Category Archives: Inspiration

I’ve kept it trill: true and real

So here I was, back in my apartment in Boston, hungover, overwhelmingly tired, with no cash, my credit card maxed out and maybe $7  to my name in my checking account. What a bizarre situation. I was ogling my last four cans of black beans, a bag of pasta, and a bottle of ketchup in the pantry. I was certain these food items were ceremoniously awaiting me this whole time to celebrate this special day of finding my new personal low. Doing a little math in my head, I figured that supply could get me through to my next paycheck, so I decided to max out the livin’ in poverty thing and spent my last $7 buying a bottle of 2 buck Chuck and one of those large Foster cans. I kept it trill.

This was back in a transitional period of my young adulthood, when nothing seemed to go my way.
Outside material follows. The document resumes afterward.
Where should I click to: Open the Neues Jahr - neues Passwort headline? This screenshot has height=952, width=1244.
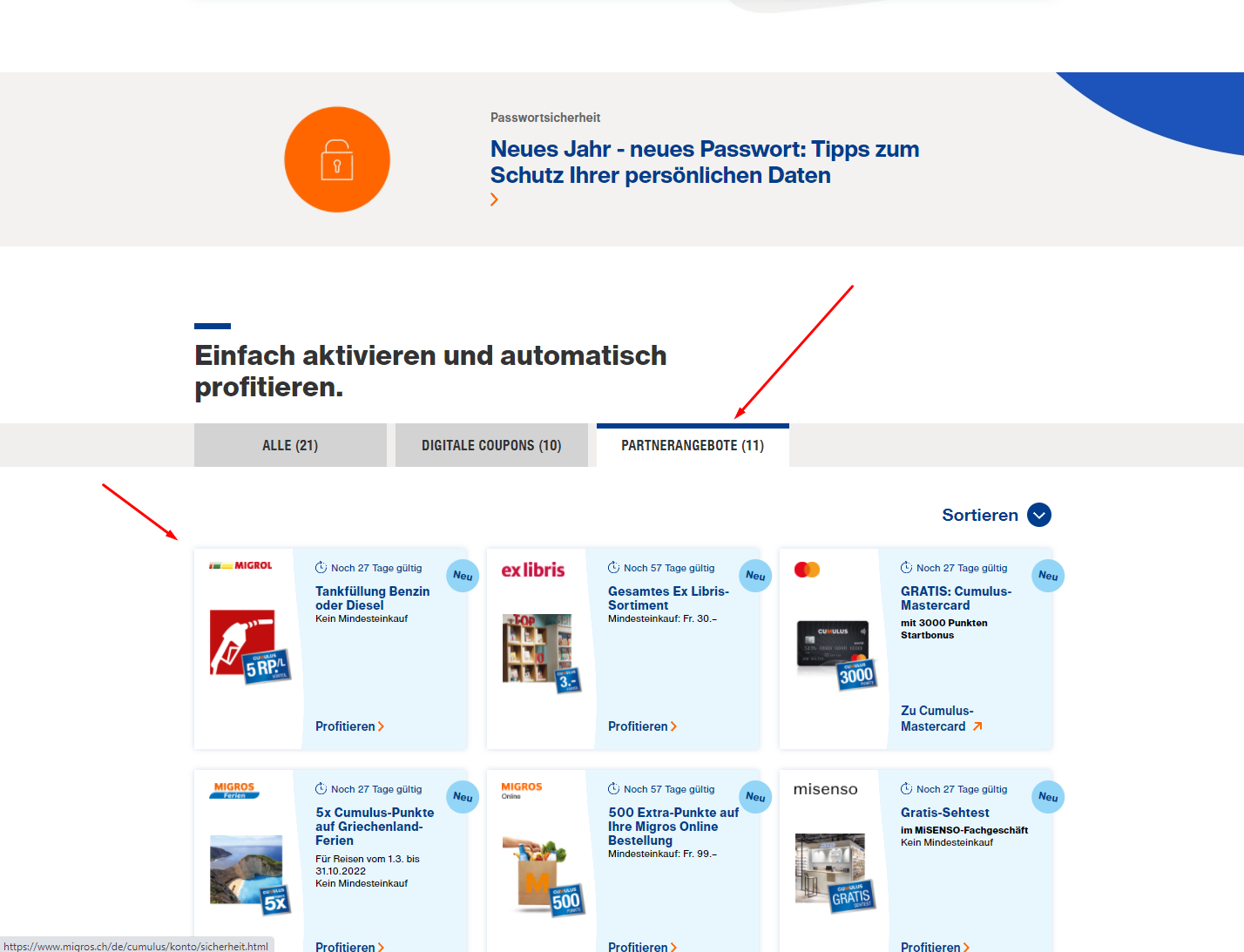pyautogui.click(x=704, y=162)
I’d guess it was around April 2011. The commonalities that were binding me together at the time were unsteady employment, steady unemployment and a broken heart.

Days before arriving in Boston, my home, I was in the midst of a highly unplanned and strangely thrown together last minute trip to Fort Lauderdale, then LA. Yes, epic indeed. Beaches. Babes. Booze. It was my very own cross-country adventure, from the (non) comforts of an airplane. This journey made little sense financially, since I had about $600 to my name. But fuck it, it felt right at the time. My best friends live in Ft. Lauderdale and LA. This was a good reason to escape the heartache and depression of the past few months and enjoy myself.

ft lauderdale

No money no problems. April 2011

I’ve always lived with a habit of spending money that I don’t have, and always entirely too quickly. So I was ready to have fun. You see, I was raised poor. I moved around a lot. I have an inkling that YOLO was firmly tattooed in my head as a baby, albeit subconsciously. So sure enough, by day 7 of my 10 day vacation, I involuntarily put myself on the Brokens Diet – a special meal plan consisting of Crunchwrap Supremes and McChickens. Anything left over was obviously saved for booze and hookers. Minus the hookers. Either way, we had the time of our life.

laudi nude beach

Found Captain America’s favorite hang out spot – he was rockin’ his USA G-String

While I seriously lack the grownup ability called saving money, I must have a sixth sense for limiting a budget. I started my vacation with $600 in my pocket. 9 days later, I’m on a red-eye back to Boston, not sure I have enough dough to afford the train ride from Logan back to my place. That’s $2.50. I was flying in at 6am with no Brokens backup plan. I figure that’s pretty pathetic from most peoples’ perspective. But that’s why most people are boring. I didn’t care because it would have figured itself out, either way, as life always does.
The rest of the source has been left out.